Only needing to two-putt from just off the 18th green to join Lorena Ochoa and Karrie Webb in a playoff at yesterday's Kraft Nabisco Championship, Wie opted to chip for the win and wound up sending her golf ball scooting past the hole like it was on a linoleum floor.
The resulting 10-footer for birdie to still tie was just beyond her range, as the putt lipped out, forcing the Punahou School junior to settle for par and a tie for third with Natalie Gulbis. Not that Wie did any second-guessing when asked if she had thought about two-putting. In her mind, that's the way to go.
"I think this is her lack of experience," Wie's father, B.J., said as she spoke with CBS Sports about her final-round 70, which left her at 8-under for the event. "She didn't need to try to win it. All she needed was a two-putt to give her a chance in the playoff. But she is only 16. People are a little impatient, I think, for her to win."

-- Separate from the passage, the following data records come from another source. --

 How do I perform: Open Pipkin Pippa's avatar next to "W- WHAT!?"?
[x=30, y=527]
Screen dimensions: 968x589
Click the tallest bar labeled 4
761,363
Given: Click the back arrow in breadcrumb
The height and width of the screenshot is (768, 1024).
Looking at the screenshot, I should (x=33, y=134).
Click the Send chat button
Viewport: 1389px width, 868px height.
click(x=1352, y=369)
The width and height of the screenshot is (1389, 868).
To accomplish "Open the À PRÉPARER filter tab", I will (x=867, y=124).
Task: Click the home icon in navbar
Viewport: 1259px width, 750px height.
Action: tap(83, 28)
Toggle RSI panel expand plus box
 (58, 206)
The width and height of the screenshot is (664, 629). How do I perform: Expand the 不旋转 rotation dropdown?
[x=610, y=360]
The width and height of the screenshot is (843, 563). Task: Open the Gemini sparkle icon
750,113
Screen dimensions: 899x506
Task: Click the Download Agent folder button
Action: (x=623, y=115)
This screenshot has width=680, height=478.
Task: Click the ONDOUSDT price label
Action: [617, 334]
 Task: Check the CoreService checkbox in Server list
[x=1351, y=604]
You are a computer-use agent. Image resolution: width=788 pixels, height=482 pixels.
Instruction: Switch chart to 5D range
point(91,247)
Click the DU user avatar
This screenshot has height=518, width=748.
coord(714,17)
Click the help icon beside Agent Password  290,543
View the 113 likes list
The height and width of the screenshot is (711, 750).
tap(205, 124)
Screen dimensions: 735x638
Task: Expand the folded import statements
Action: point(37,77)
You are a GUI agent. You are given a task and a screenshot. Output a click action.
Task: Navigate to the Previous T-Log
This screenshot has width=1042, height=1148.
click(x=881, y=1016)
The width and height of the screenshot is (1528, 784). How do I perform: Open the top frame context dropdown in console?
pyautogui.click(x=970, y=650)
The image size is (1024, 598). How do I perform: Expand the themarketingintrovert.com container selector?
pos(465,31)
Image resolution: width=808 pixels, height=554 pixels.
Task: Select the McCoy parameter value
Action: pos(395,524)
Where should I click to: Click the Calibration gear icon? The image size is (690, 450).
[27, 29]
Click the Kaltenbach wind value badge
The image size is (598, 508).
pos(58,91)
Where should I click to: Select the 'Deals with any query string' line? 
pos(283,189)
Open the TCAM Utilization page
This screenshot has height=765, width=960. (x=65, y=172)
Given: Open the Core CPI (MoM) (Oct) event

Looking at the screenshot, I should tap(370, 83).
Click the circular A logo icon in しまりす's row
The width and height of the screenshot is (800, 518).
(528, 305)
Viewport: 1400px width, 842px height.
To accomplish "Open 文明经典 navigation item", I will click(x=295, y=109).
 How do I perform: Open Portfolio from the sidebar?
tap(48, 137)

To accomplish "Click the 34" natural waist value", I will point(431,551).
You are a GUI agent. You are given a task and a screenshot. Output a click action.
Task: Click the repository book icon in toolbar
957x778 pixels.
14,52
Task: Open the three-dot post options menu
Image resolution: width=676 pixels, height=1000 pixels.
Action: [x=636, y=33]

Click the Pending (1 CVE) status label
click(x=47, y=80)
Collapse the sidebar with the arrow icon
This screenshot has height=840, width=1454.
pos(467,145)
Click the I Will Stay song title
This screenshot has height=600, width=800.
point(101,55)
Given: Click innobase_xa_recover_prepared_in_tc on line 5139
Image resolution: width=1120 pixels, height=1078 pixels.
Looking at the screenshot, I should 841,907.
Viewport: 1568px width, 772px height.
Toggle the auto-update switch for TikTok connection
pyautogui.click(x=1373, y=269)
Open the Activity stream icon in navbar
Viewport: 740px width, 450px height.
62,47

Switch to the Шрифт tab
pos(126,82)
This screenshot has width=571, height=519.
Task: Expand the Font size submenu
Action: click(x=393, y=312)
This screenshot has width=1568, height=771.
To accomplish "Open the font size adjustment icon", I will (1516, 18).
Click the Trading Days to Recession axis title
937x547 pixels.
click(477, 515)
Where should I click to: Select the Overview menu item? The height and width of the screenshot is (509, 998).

In her last four major championships on the LPGA Tour, Wie has a tie for third at the 2006 Kraft Nabisco, another tie for third at the 2005 Women's British Open, a tie for 23rd at the 2005 U.S. Open after entering the final round tied for first, and a second at the 2005 LPGA Championship.
Only Annika Sorenstam with two wins in those same four events has fared better, and she is not worrying about finishing her math homework this week, as Wie returns to school to complete the 11th grade before rejoining the LPGA Tour this summer.
Still, until Wie gets all these near misses out of her system, the question of holding a trophy aloft is going to hang around like a bad habit.
Take Gulbis as an example. No one talks about the $1 million she pocketed last year without a win. Since joining the tour five years ago, Gulbis is 0-for-110 in events entered, and that's what people whisper whenever she's in the room.
For Wie, she has a lifetime ahead of her to become a major champion.
Though Wie led for a few holes on the back nine, most folks in the media room believed Webb had the best chance to track down the final threesome of Wie, Gulbis and Ochoa because she already had six major titles on her resume.
The fact that she holed it out for eagle from 116 yards away to finish at 9-under 279 only underscored the fact that she came from seven shots back to force a playoff with Ochoa. Unlike Wie on her 30-foot chip from off the green, Webb wasn't trying to hole it.
"I only wanted to get it close for a birdie," Webb said. "It was nice I didn't have to putt it."
Wie needed to putt it, and hopefully her caddie, Greg Johnston, will be able to look her in the eye and convince her of that fact the next time around.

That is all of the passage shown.